HARRISBURG, Pennsylvania — Seven Penn State board members asked a judge Monday for access to documents used by a team led by former FBI director Louis Freeh that produced a 2012 report on how university leaders handled child molestation allegations against Jerry Sandusky.
The petition filed in the Center County Court of Common Pleas by the alumni-elected trustees seeks to force the school to let them see everything the Freeh team reviewed, gathered and produced in connection with the university-commissioned report.
The Freeh report, criticized by many alumni, found fault with former Penn State top officials, including the late football coach Joe Paterno.
The seven who brought the legal action said they want to review the materials so they can, among other things, determine whether it supports what they called the report's "subjective, hyperbolic and sweeping conclusions."
Penn State's president and board chairman, anticipating the legal action, issued a statement Sunday that said the trustee group declined confidentiality measures that were offered as a compromise.
"As we have stated in receiving past requests, the university intends to honor the promises of confidentiality made to the faculty, staff and others who were interviewed as part of the Freeh investigation," said Penn State president Eric Barron and board chairman Keith Masser.
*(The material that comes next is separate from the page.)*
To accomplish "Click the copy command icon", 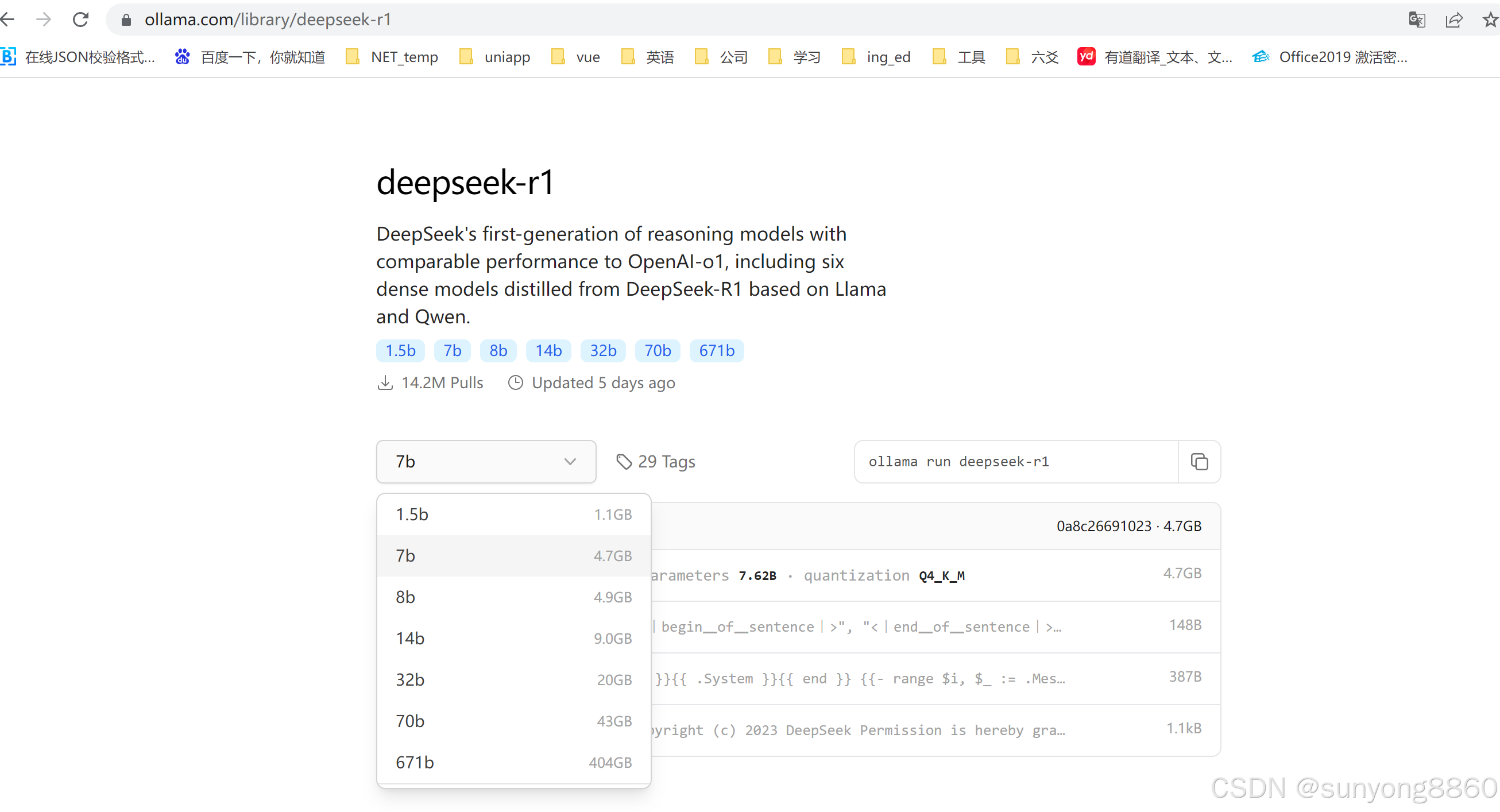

Barron and Masser said they were concerned about the negative effect the trustees' efforts may have on future investigations.
In their petition, the trustees said they agreed to compromise but Masser and "unidentified 'board leadership'" would not provide all the material they wanted under the confidentiality agreement.
"The purported compromise is a transparent tactic intended to undermine the lawful demand to inspect the source material while continuing to conceal information from the petitioner trustees and other trustees," their court filing said.
Sandusky, the school's retired defensive football coach, was convicted in 2012 of 45 counts of child sexual abuse and is serving a 30- to 60-year prison sentence. He maintains his innocence, and a court hearing is scheduled for later this week on an appeal that has been filed under seal.